▸ TEXT PASSAGE

+--

For some reason, many leaders in healthcare like to equate things in their lobby to person-centered care. Player pianos. Coffee for visitors. Seating areas with plants. Leaders that were eager to tell me about how they are “doing” culture change have proudly presented each of these examples to me.
The greatest pianist, coffee or seating does not make up for the fact that most healthcare organizations deprive people of their dignity and individuality.
Extreme? Perhaps. True? Absolutely.
The idea of person-centered care is not new. It has a long history in various levels of healthcare.
Yet, somehow, the concept of person-centered care still struggles for the respect that clinical outcomes, quality measures and financial results get.
But is what a person wants any less important than what a person needs?
Don Berwick, former CMS Administrator, describes himself as an extremist in his article on patient-centered care. It is one of the best articles I have read on the subject.
In it, Berwick addresses common objections that I often see.
One objection is, “What do we do if a person wants something crazy or foolish?” In an education session I recently conducted, a staff member asked, “Do people just get anything they want now?”
The answer is “Yes!”

+--

▸ EXERCISE SET
a. Swap "lobby" for "waiting room" in the stretch of the person-centered care passage from "For some reason, many" through "Perhaps. True? Absolutely.".
b. For each statement, say yes or no according to the person-centered care passage and quote the words that decide it: (i) Person-centered care is presented as a new idea. (ii) Don Berwick is identified as a former CMS Administrator. (iii) Coffee for visitors was among the things leaders offered as examples of culture change.
c. Carry on the person-centered care passage from its last sentence.
The data that come next are separate material and have no connection to the person-centered care passage.

+--

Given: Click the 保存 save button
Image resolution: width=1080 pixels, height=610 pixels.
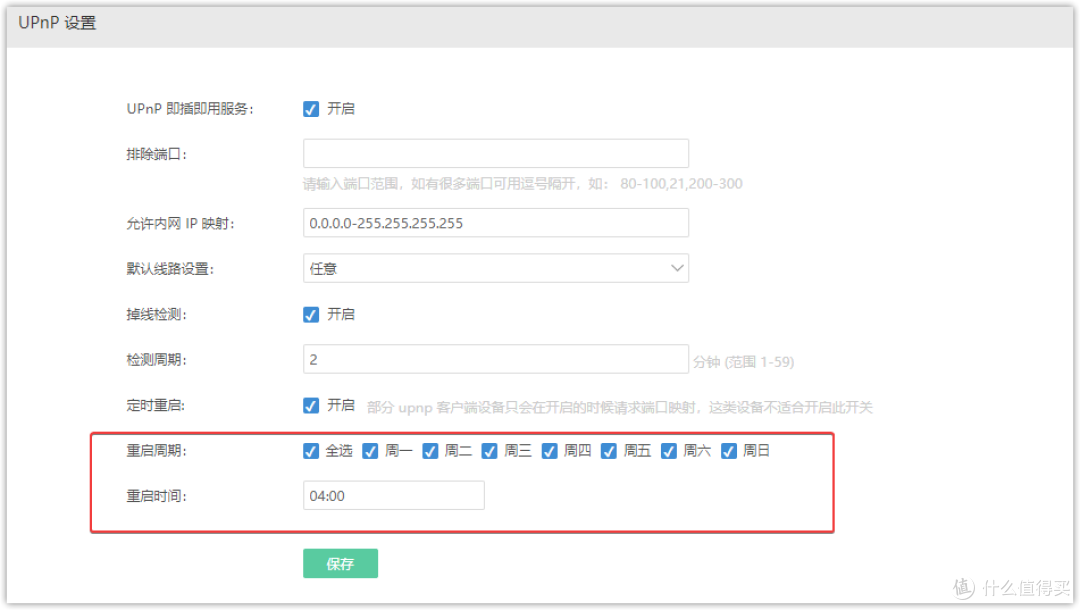Looking at the screenshot, I should pyautogui.click(x=340, y=563).
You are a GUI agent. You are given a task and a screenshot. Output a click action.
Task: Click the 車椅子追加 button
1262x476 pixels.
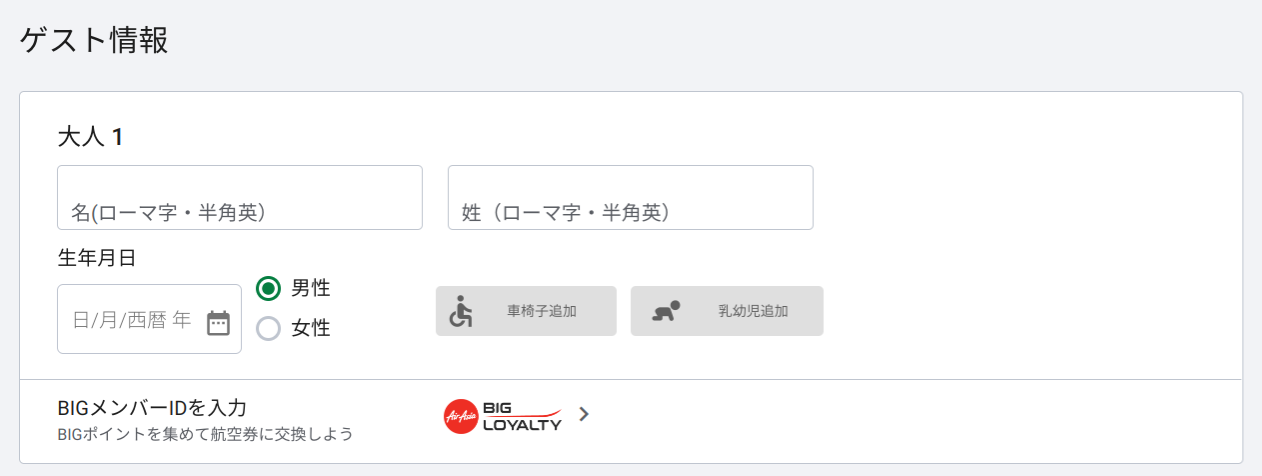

+--

▸ WRITTEN ANSWERS
a.
For some reason, many leaders in healthcare like to equate things in their waiting room to person-centered care. Player pianos. Coffee for visitors. Seating areas with plants. Leaders that were eager to tell me about how they are “doing” culture change have proudly presented each of these examples to me.
The greatest pianist, coffee or seating does not make up for the fact that most healthcare organizations deprive people of their dignity and individuality.
Extreme? Perhaps. True? Absolutely.

b.
(i) No: "The idea of person-centered care is not new."
(ii) Yes: "Don Berwick, former CMS Administrator"
(iii) Yes: "Coffee for visitors." and "have proudly presented each of these examples to me."

c.
On rare occasions a “No” may be necessary. BUT we shouldn’t make blanket policies that affect everyone based on one situation.
As Berwick writes, “…rare occasions make for very bad rules for the usual occasions.” (That may be my favorite quote ever!)
Person-centered care goes beyond customer service and aesthetics. It asks, “What do you need and want?” It acts on the answer and then asks, “How could I do better?”
Berwick shares some ways you can bring person-centered care alive in your organization:
- Control: Give control over to patients, residents, and the loved ones they choose. Take over control rarely and only with permission.
- Transparency: Share outcomes, processes, and errors freely. Apologize when things go wrong.
- Individualization: While the environment is important, the focus of culture change should be on creating systems that are adaptable to individuals.
- Training: All staff should be equipped with the skills they need to support residents’ needs and wants.
If you think this is too extreme here are three resources that will change your mind. They are so impactful, we’ll be focusing on each one of these in future blogs.
We shared these readings recently while facilitating a session on Person-Centered Care for NJACC’s Leadership Academy:
How to Live in Assisted Living by Judith Graham NY Times
Imagine your community will be featured in the NY times. Are you excited? Nervous? Discover what one resident, Martin Bayne had to say about his experience living in an assisted living.
Dick Weinman, a retired professor, shares his experience about how he thinks and feels about where he lives. As he shares he is, “Walking along the thin edge of dignity in the complex world of assisted living.”
A reading from, “You Can’t Be Neutral on a Moving Train” by Howard Zin
“History is full of instances where people, against enormous odds, have come together to struggle for liberty and justice, and have won— not often enough, of course, but enough to suggest how much more is possible.”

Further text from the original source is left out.